Since People v. Hanrahan, 75 Mich. 611 (4 L.R.A. 751), this court has held that the violation of an ordinance is a criminal act, and where the violation of an ordinance is also the violation of a statute, upon conviction of the violation of such an ordinance the court has power to place the defendant on probation. People v. Goldman, 221 Mich. 646.
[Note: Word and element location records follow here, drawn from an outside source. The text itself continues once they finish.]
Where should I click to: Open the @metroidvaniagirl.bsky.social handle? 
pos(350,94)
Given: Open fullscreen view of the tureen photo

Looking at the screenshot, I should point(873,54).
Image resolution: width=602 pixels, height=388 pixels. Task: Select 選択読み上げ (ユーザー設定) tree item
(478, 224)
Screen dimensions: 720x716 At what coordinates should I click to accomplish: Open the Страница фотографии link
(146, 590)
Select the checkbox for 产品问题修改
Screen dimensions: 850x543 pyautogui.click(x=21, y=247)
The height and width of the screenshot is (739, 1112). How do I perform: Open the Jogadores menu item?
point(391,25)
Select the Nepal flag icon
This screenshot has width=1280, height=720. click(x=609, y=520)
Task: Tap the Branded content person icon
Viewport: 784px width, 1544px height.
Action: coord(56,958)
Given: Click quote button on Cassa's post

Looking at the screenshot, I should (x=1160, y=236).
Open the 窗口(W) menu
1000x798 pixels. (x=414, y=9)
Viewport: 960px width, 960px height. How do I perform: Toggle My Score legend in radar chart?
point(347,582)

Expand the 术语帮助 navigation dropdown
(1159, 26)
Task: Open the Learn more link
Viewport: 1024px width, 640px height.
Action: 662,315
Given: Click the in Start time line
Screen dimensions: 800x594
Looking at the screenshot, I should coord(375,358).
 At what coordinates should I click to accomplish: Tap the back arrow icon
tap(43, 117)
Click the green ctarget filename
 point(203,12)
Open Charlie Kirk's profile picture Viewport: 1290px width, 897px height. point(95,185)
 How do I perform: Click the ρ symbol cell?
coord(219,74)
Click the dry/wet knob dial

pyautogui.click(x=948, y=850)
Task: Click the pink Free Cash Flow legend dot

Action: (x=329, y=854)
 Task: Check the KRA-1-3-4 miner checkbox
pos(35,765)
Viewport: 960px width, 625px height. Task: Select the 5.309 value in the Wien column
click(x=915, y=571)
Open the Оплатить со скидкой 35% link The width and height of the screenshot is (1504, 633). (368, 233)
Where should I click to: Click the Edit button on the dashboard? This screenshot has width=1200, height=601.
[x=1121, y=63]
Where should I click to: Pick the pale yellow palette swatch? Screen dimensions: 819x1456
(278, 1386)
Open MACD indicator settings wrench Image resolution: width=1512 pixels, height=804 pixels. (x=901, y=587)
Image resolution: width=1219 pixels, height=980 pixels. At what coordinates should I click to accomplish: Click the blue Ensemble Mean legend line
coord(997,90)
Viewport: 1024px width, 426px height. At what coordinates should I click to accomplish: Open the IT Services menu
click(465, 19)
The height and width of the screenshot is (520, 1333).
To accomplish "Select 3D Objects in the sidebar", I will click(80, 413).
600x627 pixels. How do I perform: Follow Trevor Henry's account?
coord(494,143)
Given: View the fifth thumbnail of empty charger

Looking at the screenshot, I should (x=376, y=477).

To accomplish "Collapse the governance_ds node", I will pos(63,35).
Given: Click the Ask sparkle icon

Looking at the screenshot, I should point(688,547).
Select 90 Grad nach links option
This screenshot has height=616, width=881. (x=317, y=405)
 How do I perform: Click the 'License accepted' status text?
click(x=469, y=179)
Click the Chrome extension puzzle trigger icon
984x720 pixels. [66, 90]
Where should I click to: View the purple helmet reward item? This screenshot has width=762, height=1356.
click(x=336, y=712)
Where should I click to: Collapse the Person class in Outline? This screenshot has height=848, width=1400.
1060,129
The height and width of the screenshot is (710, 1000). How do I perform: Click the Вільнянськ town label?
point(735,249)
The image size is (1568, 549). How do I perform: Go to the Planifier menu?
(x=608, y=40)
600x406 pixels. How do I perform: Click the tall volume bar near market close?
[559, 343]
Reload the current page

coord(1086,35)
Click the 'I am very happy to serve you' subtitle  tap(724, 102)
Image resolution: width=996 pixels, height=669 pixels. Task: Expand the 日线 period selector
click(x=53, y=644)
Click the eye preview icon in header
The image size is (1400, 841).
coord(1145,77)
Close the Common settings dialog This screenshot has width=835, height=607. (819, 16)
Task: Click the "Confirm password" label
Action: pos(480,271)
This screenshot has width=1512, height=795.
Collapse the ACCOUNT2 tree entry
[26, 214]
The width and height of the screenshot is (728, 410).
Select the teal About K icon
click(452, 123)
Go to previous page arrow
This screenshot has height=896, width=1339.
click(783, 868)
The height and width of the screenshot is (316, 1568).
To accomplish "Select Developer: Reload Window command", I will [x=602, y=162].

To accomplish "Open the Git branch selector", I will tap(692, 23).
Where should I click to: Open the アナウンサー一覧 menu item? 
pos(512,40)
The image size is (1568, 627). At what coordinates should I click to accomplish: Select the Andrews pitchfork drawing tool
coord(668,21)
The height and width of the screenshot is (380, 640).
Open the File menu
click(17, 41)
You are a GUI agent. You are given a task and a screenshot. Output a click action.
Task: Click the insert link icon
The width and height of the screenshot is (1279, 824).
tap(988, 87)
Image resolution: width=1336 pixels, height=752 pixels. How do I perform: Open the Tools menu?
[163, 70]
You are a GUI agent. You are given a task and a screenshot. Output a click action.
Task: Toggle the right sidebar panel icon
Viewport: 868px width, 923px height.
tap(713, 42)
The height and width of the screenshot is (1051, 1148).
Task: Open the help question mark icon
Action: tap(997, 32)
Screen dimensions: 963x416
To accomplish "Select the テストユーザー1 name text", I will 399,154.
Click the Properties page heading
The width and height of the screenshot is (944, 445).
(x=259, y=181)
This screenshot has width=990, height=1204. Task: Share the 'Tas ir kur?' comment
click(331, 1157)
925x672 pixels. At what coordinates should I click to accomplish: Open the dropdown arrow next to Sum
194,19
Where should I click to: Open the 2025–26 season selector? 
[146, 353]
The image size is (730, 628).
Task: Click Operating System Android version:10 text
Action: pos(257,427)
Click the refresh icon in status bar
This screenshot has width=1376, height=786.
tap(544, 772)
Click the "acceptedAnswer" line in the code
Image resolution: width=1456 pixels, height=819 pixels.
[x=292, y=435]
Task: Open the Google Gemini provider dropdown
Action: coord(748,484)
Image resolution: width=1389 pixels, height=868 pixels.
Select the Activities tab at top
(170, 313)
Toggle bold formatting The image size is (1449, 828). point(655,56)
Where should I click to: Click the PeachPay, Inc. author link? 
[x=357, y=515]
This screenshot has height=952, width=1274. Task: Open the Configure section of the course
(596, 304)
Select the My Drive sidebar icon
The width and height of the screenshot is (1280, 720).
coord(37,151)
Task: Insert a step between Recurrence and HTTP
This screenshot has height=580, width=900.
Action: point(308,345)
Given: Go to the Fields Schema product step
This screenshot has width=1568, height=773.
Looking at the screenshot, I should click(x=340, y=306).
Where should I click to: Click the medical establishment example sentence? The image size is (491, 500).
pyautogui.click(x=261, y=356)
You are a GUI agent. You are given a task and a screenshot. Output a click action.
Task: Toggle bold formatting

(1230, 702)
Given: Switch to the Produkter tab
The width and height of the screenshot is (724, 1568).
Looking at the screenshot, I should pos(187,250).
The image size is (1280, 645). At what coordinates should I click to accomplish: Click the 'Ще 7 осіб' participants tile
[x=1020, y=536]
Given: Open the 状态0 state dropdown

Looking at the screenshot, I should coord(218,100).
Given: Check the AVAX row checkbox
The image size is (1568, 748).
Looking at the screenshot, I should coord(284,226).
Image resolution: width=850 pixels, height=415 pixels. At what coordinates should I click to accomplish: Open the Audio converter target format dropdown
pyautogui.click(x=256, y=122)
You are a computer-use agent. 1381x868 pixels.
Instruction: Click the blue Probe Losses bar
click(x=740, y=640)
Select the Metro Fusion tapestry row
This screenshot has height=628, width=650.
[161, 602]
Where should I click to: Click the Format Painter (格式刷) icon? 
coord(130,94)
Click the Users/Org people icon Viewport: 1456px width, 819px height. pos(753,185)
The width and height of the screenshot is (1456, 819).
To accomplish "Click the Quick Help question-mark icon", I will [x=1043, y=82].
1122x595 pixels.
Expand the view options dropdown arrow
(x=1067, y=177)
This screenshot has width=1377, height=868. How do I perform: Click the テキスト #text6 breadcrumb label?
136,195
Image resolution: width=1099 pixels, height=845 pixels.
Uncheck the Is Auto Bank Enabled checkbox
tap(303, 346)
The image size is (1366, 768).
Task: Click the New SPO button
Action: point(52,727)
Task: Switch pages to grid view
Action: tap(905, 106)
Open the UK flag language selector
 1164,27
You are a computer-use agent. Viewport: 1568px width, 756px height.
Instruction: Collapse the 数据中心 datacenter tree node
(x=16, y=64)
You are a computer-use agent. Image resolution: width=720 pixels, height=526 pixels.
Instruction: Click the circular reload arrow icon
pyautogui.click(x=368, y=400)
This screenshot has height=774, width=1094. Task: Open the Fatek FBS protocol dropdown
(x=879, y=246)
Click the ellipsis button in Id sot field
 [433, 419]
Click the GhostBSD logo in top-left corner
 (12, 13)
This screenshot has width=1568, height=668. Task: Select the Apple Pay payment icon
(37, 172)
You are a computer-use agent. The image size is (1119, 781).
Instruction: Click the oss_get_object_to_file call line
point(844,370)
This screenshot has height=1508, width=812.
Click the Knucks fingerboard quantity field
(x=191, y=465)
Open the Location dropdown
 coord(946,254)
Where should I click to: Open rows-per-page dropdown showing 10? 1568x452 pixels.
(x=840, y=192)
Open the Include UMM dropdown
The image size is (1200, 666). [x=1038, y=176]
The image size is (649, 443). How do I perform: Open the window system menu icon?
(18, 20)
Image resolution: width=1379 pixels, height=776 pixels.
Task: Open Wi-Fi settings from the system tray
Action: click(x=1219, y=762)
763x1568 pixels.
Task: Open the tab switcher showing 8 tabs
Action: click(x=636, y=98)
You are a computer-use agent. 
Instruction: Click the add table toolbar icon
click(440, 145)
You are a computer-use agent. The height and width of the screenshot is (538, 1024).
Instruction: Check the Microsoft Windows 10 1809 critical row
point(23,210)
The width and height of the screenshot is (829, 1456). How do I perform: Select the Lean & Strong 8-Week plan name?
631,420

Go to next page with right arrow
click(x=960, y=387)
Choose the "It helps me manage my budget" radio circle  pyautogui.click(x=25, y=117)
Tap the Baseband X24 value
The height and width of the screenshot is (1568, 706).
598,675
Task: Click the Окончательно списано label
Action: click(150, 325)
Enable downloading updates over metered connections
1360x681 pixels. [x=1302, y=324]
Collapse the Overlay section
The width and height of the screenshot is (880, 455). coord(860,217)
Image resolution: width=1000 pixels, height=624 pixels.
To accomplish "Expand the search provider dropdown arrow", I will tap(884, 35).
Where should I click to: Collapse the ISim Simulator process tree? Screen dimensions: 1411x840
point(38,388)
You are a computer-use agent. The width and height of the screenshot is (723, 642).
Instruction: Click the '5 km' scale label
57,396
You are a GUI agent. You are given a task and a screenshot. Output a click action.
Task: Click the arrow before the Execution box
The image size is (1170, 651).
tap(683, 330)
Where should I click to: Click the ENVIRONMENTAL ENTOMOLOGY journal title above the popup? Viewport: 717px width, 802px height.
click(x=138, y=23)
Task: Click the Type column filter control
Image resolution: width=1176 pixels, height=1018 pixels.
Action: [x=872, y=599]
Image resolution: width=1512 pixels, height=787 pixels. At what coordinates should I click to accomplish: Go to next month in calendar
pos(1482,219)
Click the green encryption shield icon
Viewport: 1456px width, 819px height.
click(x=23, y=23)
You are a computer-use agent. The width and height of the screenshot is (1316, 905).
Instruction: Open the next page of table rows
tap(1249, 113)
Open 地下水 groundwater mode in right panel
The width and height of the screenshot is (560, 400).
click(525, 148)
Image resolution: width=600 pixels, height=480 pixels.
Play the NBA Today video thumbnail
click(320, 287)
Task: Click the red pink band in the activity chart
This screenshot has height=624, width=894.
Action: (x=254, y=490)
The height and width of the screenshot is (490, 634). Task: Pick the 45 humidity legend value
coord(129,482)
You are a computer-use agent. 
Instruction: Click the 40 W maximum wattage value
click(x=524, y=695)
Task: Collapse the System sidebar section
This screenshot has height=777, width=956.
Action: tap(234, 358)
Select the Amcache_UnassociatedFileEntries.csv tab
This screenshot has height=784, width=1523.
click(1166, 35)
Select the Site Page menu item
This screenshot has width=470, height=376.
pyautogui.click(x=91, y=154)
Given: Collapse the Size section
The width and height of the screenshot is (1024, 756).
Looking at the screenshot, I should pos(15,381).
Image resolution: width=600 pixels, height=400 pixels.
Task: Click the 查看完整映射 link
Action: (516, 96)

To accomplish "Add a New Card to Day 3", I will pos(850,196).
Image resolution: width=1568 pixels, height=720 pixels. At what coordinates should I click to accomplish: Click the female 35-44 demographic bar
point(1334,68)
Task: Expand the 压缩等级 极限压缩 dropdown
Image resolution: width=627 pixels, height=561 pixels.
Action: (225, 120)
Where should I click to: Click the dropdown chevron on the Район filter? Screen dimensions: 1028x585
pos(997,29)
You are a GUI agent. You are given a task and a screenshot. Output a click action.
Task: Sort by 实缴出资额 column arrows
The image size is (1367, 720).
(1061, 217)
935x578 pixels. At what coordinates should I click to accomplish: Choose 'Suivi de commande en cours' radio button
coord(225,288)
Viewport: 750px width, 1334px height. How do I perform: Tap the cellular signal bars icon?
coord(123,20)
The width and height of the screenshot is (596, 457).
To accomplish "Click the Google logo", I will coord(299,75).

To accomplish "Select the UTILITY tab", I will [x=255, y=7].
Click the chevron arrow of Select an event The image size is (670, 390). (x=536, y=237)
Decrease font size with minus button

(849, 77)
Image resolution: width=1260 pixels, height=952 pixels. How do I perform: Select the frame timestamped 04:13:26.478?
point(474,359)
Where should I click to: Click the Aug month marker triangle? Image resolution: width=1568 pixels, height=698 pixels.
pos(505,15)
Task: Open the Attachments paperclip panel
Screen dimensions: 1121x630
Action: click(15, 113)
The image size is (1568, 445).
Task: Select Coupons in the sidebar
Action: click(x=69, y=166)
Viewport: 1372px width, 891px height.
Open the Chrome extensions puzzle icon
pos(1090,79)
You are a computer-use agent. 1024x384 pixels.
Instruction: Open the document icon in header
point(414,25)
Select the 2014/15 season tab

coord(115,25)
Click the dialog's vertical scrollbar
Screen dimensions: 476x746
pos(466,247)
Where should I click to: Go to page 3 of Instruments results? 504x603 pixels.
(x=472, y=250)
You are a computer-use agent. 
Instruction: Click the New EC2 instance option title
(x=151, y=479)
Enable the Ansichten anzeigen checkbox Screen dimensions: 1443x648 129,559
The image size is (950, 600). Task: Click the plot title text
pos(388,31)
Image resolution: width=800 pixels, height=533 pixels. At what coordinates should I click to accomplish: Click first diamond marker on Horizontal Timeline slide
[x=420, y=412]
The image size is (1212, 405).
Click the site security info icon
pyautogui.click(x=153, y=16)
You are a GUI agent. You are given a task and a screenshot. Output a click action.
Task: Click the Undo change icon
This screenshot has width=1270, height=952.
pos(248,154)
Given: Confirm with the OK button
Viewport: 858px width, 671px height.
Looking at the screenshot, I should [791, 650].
In People v. Robinson, 253 Mich. 507, decided February 27, 1931, the court held that "probation is a substitute for imprisonment" and that "imprisonment cannot be imposed until the probation is revoked or terminated." Subsequent to this opinion, the legislature amended Act No. 175, Pub. Acts 1927 (3 Comp. Laws 1929, § 17371 et seq.), by adding to section 3 thereof the following:
"As a condition of probation, the court may require the probationer to be immediately imprisoned in the county jail for not more than sixty days, or that he shall pay immediately or within the period of his probation, a fine imposed at the time of being placed on probation, or both, in the discretion of the court." 3 Comp. Laws 1929, § 17373, as amended by Act No. 308, Pub. Acts 1931 (Comp. Laws Supp. 1940, § 17373, Stat. Ann. § 28.1133).
This amendment became effective September 18, 1931. Appellant argues that this amendment is unconstitutional under the reasoning of the Robinson Case, in that it constitutes double punishment. It is also argued that the sentence imposed on this defendant constitutes cruel or unusual punishment. See Constitution of 1908, art. 2, § 15. The term "cruel or unusual punishment" applies to something inhuman and barbarous, torture and the like. *Page 273 In re Ward, 295 Mich. 742, 746. It is obvious that the sentence imposed cannot be so characterized.
Appellant argues that upon violation of his probation he might be sentenced for a term beyond the original term fixed by the ordinance and, therefore, be subjected to double punishment. That situation is not before us at this time and can be considered if and when it arises.
The condition of the probation order that Sarnoff make the necessary repairs is neither unreasonable nor improper. He may exercise the option either of making these repairs or of serving the full sentence required by law. See People v. Good,287 Mich. 110; People v. Hope, 297 Mich. 115, and 24 C.J.S. p. 183.
The amendment in question (3 Comp. Laws 1929, § 17373, as amended by Act No. 308, Pub. Acts 1931), is not unconstitutional. The sentence imposed is within the limitations of the ordinance and the statute; it does not constitute double punishment nor cruel or inhuman punishment. The sentence is affirmed.
CHANDLER, C.J., and NORTH, STARR, and BUTZEL, JJ., concurred with BUSHNELL, J.